• _TEXTO APRESENTADO_:
▼▼▼
Não vou fazer um post longo a respeito do Copland, meu compositor estadunidense predileto, porque estou me programando pra ir pra Brasília, ver como estão as coisas na filial do Café do Rato Preto. Costumo dizer a meus amigos que Copland é o Villa-Lobos dos States, referindo-me à representatividade nacional de ambos em nível mundial, mas no contexto da história da música estadunidense Copland está mais para um Guerra-Peixe, enquanto o Villa de lá seria Charles Ives.
Ives foi autodidata, conhecia a música de diversos rincões do país em que viveu, internalizou-a de forma difusa e a amalgamou com os estilos em voga na Europa – pra não citar outros pontos semelhantes com o Villa. Copland tinha uma linguagem mais árida no início, atonal, mas se voltou às raízes da música popular e folclórica dos States e do Caribe e clareou as cores instrumentais que usava, do mesmo jeito que Guerra-Peixe abandonou o dodecafonismo e abraçou o nacionalismo no final dos anos 40.
▲▲▲
• _DADOS FORNECIDOS_:
▼▼▼
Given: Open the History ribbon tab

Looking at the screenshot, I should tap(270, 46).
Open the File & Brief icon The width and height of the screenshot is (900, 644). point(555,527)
▲▲▲
• _TAREFAS DO EXERCÍCIO_:
1 - Responda com base no texto sobre Copland:
(a) A qual compositor brasileiro Copland é comparado quando se fala da representatividade nacional em nível mundial?
(b) Que palavra o texto usa para descrever a formação musical de Ives?
(c) Em que época Guerra-Peixe abandonou o dodecafonismo?
2 - Prossiga o texto sobre Copland a partir da última frase apresentada.
As linhas não são necessárias para resolver as tarefas.

• _RESPOSTAS DOS EXERCÍCIOS_:
1 -
(a) Villa-Lobos.
(b) Autodidata.
(c) No final dos anos 40.

2 -
Copland estudou com a magnética e sapiente madame Nadia Boulanger de 1918 a 1921 e virou amigo dela pro resto da vida. Os registros que ele deixou da amizade epistolar entre ambos estão guardados na Biblioteca do Congresso Americano e disponíveis na Internet. Tive a oportunidade de vê-la passando pela rua diversas vezes indo pro famoso La Coupole, antes de eu comprar o Little Black Mouse Café, em 1945. Então ela virou minha habitué, pois eu providenciava café brasileiro autêntico e uma iguaria bem doce, mas dura que só vendo, chamada rapadura.
Boulanger, ao experimentar pela primeira vez a rapadura iguatuense que ofereci, encantou-se não só pelo sabor mas “pela personalidade do alimento”, segundo ela: “É igual à minha: doce, mas de uma doçura que demora a se extinguir, diferente de um chocolate, porque antes de tudo é firme”. Nadia tava quase com 58 anos quando virou minha cliente, mas eu, como muitos dos alunos dela, era apaixonado por aquela figura magra, intelectual e vibrante. A misoginia de Nadia (cogita-se que ela tenha morrido celibatária) foi empecilho para a aproximação afetiva que tantos sonharam.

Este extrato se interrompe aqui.